Evelyne adore l'Isère, mais elle reconnait des qualités à la Drôme et aux Hautes-Alpes. Son périple fait étape à Grignan (p. 11) où elle s'est rendue pour le festival de la correspondance. C'est aussi pour moi un vif et joli souvenir, ce qui explique mon choix de photo pour illustrer cet article.
Elle est critique (p. 72) à l’égard d’elle-même, de sa gourmandise, et de son autobiographie qu'elle estime relever du tourisme alors qu'elle nous écrit presque un guide de randonnée (p. 53) même si le langage y est simple, ne tergiversant pas si le verbe transbahuter (p. 54) lui semble adéquat, quoique désuet. J'ai salivé à la description des multiples spécialités culinaires (p. 49) dont pour la plupart j’ignore le goût, hormis le fameux gratin qui souvent n'a de dauphinois que le nom dans certains mauvais restaurants.
Sa grand-mère vivait loin de tout, comme mon arrière-grand-mère. Sans doute est-ce une question d’époque ou la conséquence d'un deuil impossible. Elle de ses enfants, la mienne de son mari et puis aussi la faute à la traversée des guerres qui effacent toute confiance dans le genre humain.
Toujours est-il que le tempérament de cette femme est le résultant détonnant d'un mélange de traits de caractère d'une madame Butterfly et d'une Mégère apprivoisée. Sa maison fut souvent le théâtre de vaudevilles (ce qui ne fut pas le cas de la mienne). Son aïeule avait un don pour créer des poupées. Evelyne a hérité de sa créativité mais les siennes sont les personnages de ses romans. Dans les Tournesols de Jerusalem Lucien fera l'ascension de Notre Dame de la Salette (p. 74), ce que bien sûr Evelyne a fait, elle aussi à pieds.
L'amour pour sa région est indubitable dans ce livre consignant les joies et les chagrins, les espoirs et les regrets. Il ne peut donc qu'être honnête.
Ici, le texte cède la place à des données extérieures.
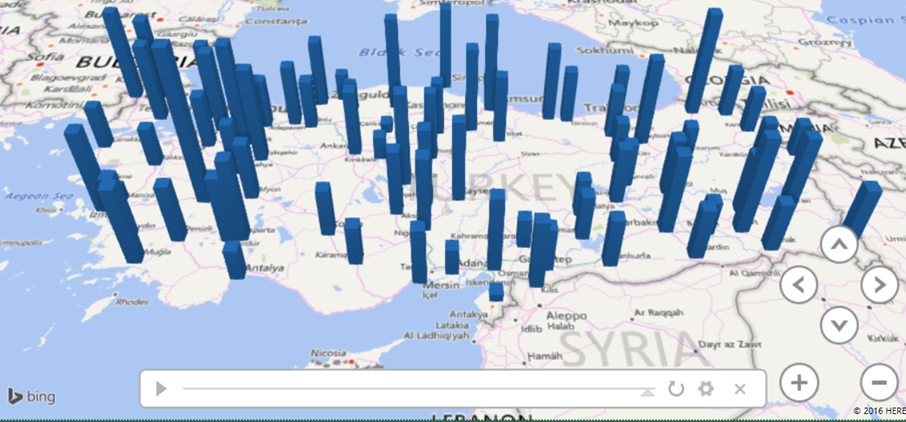Open playback settings gear icon
The image size is (906, 422).
coord(706,389)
Il est publié dans la collection Pour l'amour de… où figurent déjà plus d'une vingtaine d'opus dont plusieurs destinations me tentent, comme Le Havre (que je ne connais pas mais qui est le port d'attache de Marie-Aude Murail), Rochefort (où je me suis promenée récemment) ou les Vosges (qui furent un de mes cadres réguliers de vacances).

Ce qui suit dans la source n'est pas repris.